=== Dataset entries ===
....

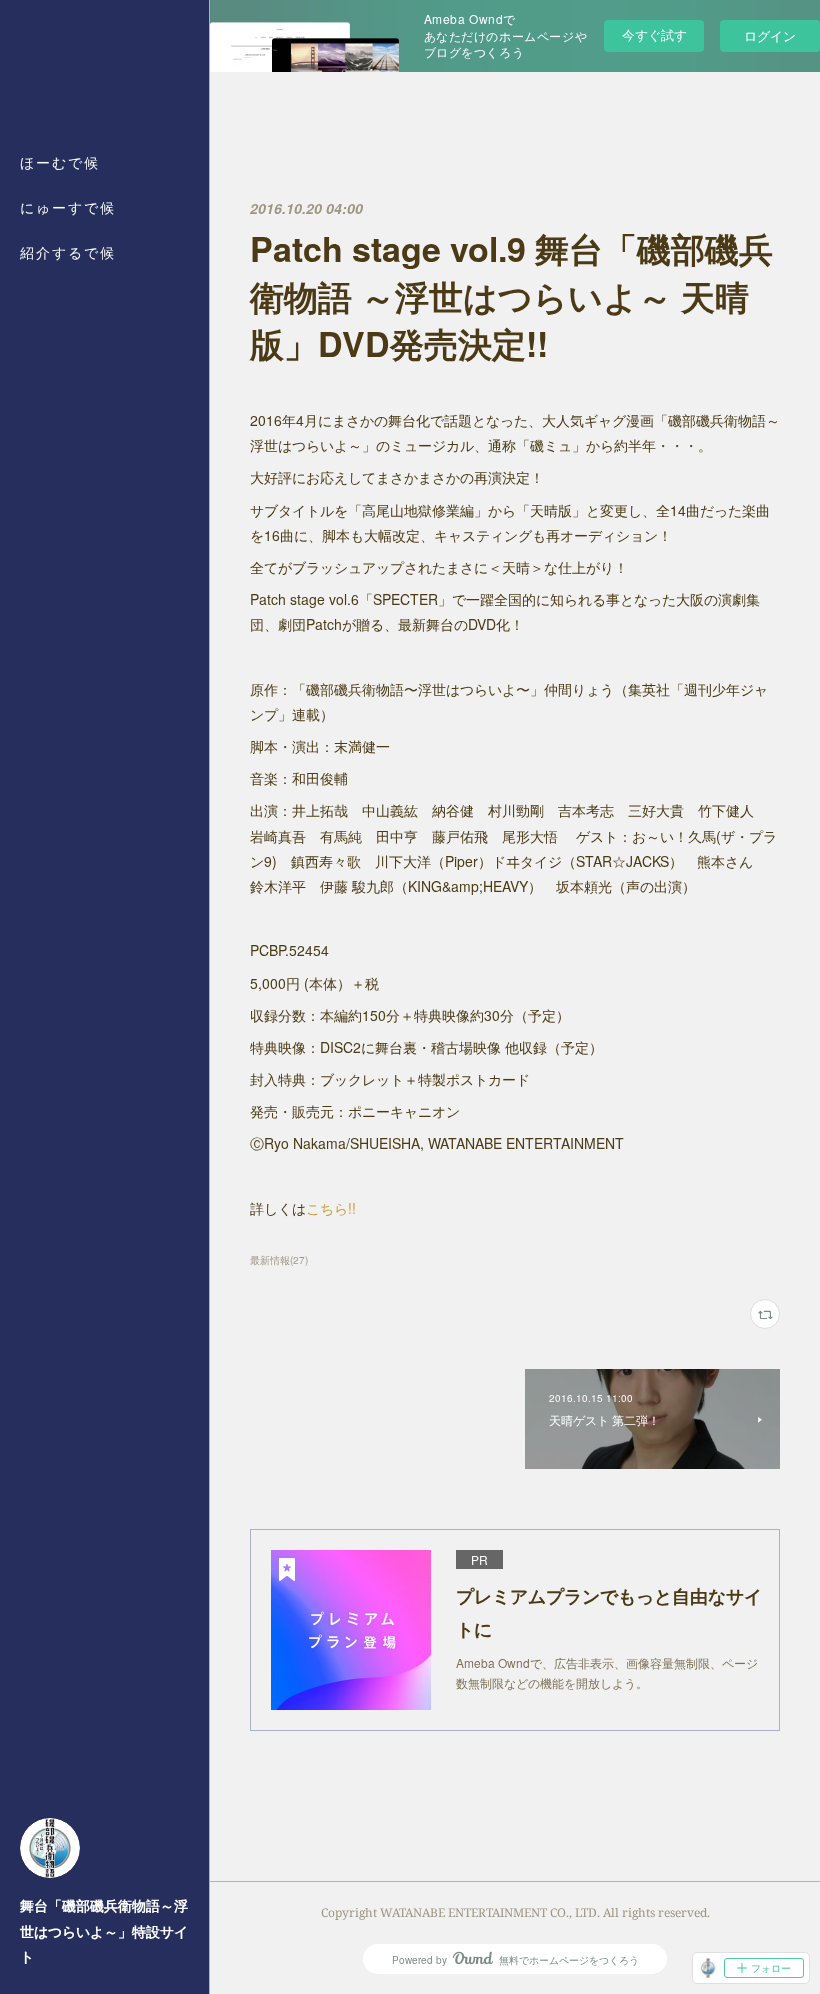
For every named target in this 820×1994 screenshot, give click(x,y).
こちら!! (331, 1208)
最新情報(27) (279, 1260)
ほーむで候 (60, 162)
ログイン (770, 35)
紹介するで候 (68, 252)
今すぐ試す (654, 34)
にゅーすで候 (68, 207)
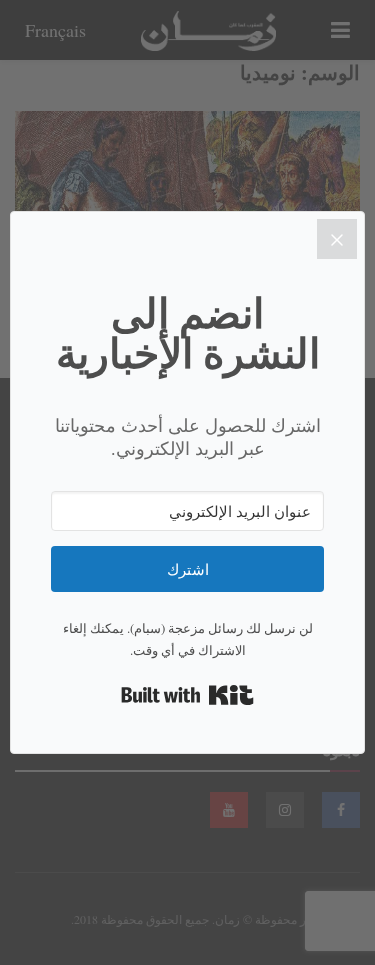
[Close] (337, 239)
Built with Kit (187, 695)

....

=== Task objective ===
The answer must consist of the line containing "最新情報(27) (279, 1260)" and every line after it through the end of the records, retyped exactly, with all pictures left out.

=== Written reply ===
最新情報(27) (279, 1260)
ほーむで候 (60, 162)
ログイン (770, 35)
紹介するで候 (68, 252)
今すぐ試す (654, 34)
にゅーすで候 (68, 207)
[Close] (337, 239)
Built with Kit (187, 695)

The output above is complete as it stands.